▶ **Activity**
Lines of the listing below that contain the string "computer" are to be returned.

◇ ◇ ◇ ◇

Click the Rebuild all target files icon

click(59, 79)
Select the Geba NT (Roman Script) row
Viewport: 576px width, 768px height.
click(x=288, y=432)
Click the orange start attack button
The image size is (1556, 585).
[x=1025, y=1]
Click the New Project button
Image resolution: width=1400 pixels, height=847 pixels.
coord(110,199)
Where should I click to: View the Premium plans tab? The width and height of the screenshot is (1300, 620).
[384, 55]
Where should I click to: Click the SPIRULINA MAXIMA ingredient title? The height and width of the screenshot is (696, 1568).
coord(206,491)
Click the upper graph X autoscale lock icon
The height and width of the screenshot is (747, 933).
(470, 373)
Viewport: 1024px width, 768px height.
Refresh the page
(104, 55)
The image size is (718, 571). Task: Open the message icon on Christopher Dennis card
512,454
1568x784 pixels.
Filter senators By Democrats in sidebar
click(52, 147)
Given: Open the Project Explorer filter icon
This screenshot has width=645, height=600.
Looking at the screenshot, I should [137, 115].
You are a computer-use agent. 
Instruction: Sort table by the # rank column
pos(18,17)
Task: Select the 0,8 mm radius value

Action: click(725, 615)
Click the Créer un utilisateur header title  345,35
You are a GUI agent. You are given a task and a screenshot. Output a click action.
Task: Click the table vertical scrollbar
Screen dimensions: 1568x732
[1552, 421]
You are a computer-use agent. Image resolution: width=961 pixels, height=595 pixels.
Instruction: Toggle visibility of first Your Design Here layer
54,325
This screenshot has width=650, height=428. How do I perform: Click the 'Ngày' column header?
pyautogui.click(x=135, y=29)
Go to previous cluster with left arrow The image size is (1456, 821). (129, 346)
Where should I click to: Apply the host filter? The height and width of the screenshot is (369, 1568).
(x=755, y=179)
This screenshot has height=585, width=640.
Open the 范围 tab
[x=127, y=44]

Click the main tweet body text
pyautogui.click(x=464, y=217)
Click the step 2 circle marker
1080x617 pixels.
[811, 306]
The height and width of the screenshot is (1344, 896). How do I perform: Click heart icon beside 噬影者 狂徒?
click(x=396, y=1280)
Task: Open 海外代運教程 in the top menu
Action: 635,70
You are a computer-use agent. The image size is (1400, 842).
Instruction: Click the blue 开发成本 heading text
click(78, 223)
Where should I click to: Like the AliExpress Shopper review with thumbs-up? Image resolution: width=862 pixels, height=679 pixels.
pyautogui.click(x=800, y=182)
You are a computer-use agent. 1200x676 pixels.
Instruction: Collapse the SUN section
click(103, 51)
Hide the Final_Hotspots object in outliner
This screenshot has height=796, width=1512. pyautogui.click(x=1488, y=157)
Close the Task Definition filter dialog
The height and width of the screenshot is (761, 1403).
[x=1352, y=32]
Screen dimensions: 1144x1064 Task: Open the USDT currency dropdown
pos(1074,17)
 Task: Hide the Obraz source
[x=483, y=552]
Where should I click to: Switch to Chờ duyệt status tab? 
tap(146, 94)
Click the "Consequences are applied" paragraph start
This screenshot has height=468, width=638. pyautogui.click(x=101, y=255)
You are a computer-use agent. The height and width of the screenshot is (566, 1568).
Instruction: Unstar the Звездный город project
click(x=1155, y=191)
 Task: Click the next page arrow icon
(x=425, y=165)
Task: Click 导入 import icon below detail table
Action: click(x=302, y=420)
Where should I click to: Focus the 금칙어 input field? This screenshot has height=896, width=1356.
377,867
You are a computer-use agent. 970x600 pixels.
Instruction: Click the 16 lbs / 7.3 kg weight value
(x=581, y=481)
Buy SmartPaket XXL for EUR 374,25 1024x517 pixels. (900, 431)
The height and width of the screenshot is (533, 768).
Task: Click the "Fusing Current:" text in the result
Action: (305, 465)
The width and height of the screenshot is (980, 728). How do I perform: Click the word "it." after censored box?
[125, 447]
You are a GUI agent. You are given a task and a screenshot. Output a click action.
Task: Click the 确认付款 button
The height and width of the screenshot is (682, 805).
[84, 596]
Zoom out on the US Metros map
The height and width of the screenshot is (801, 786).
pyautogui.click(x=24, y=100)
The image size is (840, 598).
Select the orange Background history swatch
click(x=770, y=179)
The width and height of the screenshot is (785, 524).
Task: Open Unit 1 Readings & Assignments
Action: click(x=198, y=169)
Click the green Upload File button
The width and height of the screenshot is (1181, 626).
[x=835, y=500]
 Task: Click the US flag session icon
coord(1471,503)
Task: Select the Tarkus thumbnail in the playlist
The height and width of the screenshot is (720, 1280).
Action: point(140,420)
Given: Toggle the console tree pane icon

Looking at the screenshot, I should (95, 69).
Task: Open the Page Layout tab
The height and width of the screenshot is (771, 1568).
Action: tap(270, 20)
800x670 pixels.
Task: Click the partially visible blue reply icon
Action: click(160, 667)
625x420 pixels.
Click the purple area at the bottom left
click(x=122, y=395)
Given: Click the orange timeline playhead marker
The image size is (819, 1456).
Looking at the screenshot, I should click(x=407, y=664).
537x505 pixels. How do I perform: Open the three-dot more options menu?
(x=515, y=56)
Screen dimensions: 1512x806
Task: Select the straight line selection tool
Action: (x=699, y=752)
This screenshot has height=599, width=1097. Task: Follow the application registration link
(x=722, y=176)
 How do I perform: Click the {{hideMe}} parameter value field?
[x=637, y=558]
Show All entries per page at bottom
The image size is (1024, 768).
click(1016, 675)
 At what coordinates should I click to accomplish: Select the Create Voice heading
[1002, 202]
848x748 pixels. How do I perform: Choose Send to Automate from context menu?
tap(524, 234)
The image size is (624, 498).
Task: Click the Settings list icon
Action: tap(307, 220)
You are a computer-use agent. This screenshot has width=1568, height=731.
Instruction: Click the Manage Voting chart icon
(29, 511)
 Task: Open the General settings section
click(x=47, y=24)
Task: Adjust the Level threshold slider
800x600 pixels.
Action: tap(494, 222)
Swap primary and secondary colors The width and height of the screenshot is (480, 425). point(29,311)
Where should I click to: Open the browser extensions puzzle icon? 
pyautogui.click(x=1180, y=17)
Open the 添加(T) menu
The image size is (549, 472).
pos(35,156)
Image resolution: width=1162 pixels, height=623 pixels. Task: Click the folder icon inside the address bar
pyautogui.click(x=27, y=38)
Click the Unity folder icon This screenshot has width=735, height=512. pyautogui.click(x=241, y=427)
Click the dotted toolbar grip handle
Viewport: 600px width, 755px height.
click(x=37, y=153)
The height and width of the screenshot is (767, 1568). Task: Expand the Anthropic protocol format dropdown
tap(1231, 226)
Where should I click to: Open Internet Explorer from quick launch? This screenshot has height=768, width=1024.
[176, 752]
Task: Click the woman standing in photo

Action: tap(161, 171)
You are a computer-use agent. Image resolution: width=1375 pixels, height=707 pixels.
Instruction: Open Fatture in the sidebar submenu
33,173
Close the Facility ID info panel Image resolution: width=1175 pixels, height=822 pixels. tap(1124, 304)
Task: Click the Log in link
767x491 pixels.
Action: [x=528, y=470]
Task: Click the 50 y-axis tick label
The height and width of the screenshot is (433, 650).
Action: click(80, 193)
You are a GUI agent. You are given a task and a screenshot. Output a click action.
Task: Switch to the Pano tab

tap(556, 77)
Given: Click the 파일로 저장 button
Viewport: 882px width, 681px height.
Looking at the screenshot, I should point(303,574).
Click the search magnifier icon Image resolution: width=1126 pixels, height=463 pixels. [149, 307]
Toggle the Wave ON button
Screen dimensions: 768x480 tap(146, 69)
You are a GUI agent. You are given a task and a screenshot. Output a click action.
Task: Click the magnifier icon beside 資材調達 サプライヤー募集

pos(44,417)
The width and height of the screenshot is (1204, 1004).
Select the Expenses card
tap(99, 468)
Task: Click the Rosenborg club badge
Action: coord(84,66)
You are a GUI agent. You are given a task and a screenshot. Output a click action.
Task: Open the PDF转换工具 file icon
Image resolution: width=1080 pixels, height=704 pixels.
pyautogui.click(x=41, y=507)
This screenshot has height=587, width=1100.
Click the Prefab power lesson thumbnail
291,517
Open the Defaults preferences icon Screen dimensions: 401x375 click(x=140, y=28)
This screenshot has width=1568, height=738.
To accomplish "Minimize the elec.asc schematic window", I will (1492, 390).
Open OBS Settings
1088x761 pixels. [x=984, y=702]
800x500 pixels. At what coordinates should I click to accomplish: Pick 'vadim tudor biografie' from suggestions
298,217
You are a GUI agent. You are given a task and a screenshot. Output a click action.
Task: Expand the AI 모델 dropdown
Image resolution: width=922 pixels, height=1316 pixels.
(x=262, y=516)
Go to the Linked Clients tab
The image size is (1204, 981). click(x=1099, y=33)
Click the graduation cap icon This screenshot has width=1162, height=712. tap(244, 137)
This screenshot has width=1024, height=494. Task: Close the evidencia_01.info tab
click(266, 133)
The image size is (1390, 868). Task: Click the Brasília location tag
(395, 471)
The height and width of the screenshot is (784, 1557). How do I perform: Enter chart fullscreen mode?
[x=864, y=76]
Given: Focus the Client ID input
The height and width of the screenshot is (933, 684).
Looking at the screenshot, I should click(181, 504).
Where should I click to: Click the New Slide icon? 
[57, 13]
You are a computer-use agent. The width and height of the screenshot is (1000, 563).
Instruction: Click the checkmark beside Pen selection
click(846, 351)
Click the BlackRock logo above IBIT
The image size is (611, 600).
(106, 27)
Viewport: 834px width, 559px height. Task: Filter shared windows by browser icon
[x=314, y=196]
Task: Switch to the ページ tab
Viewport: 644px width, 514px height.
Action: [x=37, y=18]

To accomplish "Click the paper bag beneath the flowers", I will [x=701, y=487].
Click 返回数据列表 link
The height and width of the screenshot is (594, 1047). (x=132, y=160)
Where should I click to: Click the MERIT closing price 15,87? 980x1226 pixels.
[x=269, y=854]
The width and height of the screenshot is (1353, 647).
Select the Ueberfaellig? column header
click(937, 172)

◇ ◇ ◇ ◇

▶ **Result of the exercise**
You are a computer-use agent. 
You are a computer-use agent. Image resolution: width=961 pixels, height=595 pixels.
You are a computer-use agent. The image size is (1400, 842).
You are a computer-use agent. 1200x676 pixels.
You are a computer-use agent. The height and width of the screenshot is (566, 1568).
You are a computer-use agent. 970x600 pixels.
You are a computer-use agent. This screenshot has width=1568, height=731.
You are a computer-use agent. Image resolution: width=1375 pixels, height=707 pixels.
You are a computer-use agent. The width and height of the screenshot is (1000, 563).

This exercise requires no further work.